Let me be clear, I don’t want to join this chorus of ‘productivity gurus’ you find online. These guys are all kinds of annoying, forever banging on about just how successful they are taking on the world as a weight-lifting tech bro who just cornered the crypto market. I’d just say my goals are a lot more modest. I like to be able to cook a meal from scratch in the evening and relax. A day made up of some physical labor give you a satisfying feeling at the end of the day that no amount of deals and meetings and moving pixels around could ever approach.

In the box:

  • Green Cabbage
  • Snap Peas: Edible pod in pint container – no need to shell – just eat them.
  • Bunch of Kale: Frilly green with blue band.
  • Green Onions
  • Bunch of Radishes: Yes, I’ll lay off these after this week…no, I don’t put radishes in every box but these have been growing super well in our cool wet summer so far.
  • Lettuce mix: A mix of red and green varieties.
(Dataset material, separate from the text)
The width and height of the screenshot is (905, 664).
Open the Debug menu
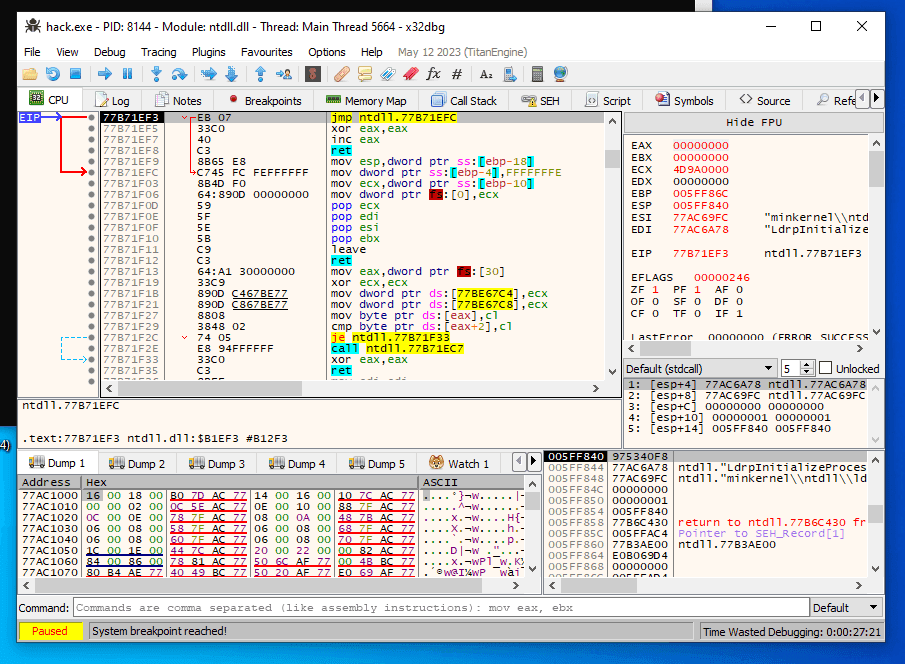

Some might have a frilly leaves, others will be butterhead type, but they are all lettuce.
  • English Cucumber: Wow, these grew great in the high tunnel this year!
  • Kohlrabi: Bulb-like thing with greens on top. For some, this alien veggie is a mystery. Just peel, cut, and eat with some salt.
  • Bunch of Parsley: Small bunch with red band.

Rain + More Rain

Farming can be a game of reminders. I need to remind myself sometimes just how difficult planting was without a transplanter. How difficult farming was with little kids. And just how dry and hot was last summer.

I try to remind myself because we can obsess on what’s before us right now. Today the topic du jour is rain. If I so much as say hi to someone, I hear about how the big, bad rain is making their life difficult. From weeds in the garden to moving a kids birthday party inside. I also look at the forecast and say, “Man, I have to get such and such done, what’s with the rain again on Tuesday?”

Before my annoyance grows too great, I remind myself (see first paragraph). I transport myself to July of 2023 and try to remember just how hot was that string of 90-degree days. How we spent hours just pulling hose around the farm to keep plants alive, much less produce well. These little reminders put the annoyances of today in clear relief – they are just small little bumps in everyday life. And, in reality, the rain is a great blessing this year. It comes periodically enough that we have some of the best brassica crops I’ve seen in a long while. I expect great things out of these huge broccoli plants, all green and lush. Cabbages are a nice size and starting to form inner leaves. And those potatoes really have great foliage.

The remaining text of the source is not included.